Sarah Koldehoff

Dick Pics

Cover: Dick Pics
Klaus Wagenbach Verlag, Berlin 2025
ISBN 9783803137647
Kartoniert, 80 Seiten, 12,00 EUR

Klappentext

Penisbilder haben eine lange Geschichte, durch die Digitalisierung aber hat ihre Produktion und Verbreitung enorm zugenommen. Fast jede zweite Frau im Alter zwischen 16 und 24 Jahren hat online schon einmal ungefragt ein Nacktfoto erhalten - oft wird dies als übergriffig und beschämend erlebt. Sarah Koldehoffs Essay zeigt eindrücklich, wie Dick Pics als Zeichen männlicher Dominanz in der digitalen Sphäre wirken, warum sie so viel häufiger sind als Pussy Pics - und diskutiert, wie unfreiwillige Empfängerinnen mit ihnen umgehen können.

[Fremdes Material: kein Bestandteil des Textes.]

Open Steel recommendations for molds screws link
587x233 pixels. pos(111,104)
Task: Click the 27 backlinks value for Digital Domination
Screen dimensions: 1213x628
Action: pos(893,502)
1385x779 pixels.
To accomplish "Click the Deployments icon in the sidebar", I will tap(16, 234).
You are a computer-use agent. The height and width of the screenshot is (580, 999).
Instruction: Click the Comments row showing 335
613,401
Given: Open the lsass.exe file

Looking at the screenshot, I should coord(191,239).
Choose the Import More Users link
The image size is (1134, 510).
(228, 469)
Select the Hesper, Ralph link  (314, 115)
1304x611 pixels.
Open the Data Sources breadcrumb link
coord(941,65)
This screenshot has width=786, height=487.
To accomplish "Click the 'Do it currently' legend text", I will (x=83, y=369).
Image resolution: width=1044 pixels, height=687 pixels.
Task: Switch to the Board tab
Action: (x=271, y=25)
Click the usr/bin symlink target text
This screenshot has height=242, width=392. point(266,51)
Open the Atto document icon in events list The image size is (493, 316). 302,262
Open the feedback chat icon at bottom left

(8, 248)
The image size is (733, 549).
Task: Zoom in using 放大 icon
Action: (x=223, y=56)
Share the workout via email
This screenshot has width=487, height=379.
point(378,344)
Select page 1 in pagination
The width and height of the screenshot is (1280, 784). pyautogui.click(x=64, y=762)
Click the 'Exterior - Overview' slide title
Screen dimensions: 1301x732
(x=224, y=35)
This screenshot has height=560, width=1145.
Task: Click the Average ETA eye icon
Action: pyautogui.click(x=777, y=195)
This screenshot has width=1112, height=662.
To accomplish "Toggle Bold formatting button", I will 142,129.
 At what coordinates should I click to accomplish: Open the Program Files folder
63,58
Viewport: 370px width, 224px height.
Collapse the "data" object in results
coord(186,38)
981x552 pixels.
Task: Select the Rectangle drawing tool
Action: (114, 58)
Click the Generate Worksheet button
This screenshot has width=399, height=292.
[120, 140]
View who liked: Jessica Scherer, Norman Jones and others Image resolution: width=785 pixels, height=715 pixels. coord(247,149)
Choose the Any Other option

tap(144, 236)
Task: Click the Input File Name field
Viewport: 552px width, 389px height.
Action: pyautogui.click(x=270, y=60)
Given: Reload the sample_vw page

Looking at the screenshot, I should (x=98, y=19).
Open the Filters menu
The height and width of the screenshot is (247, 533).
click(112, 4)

Rezensionsnotiz zu Frankfurter Allgemeine Zeitung, 16.12.2025

Rezensentin Helen Röhnsch zeigt sich sehr überzeugt von diesem analytischen Essay der deutschen Autorin. Sie warnt darin vor der drohenden Verharmlosung von "Dick Pics", die von ihren Sendern scheinbar als Einladung zum erotischen Spiel gedacht sind, in Wahrheit aber einen grenzüberschreitenden Akt darstellen, fasst die Rezensentin zusammen. In einem kulturhistorischen Rückblick ordnet die Autorin diese Phallusdarstellung überzeugend in eine patriarchale Tradition ein, die im Römischen Reich begann und sich auch auf das Viktorianische Zeitalter erstreckte. Dabei gehe es immer um Dominanz und Gewalt, die in der zu einfachen Verbreitung digitaler Bilder perfiderweise als unverstandener, ironischer Witz umgedeutet und auf die Schuld der Empfängerinnen geschoben werden könne. Für den Umgang mit Dick Pics verweist die Autorin unter anderem auf Beispiele aus der amerikanischen Kunstszene, wo etwa die Künstlerin Whitney Bell ihre ungefragt erhaltenen Bilder als Basis für eine Ausstellung nutzte. Dagegen ist das "Pussy Pic", außerhalb künstlerischer Kontexte als Geste der Selbstermächtigung, kaum verbreitet, da es Gefahr läuft, nur entlang patriarchaler Logiken der Objektifizierung verstanden zu werden, liest Röhnsch. Die Kritikerin hofft, dass dieser kluge, einleuchtende Text einen neuen Raum für den Ernst dieses Phänomens schafft. 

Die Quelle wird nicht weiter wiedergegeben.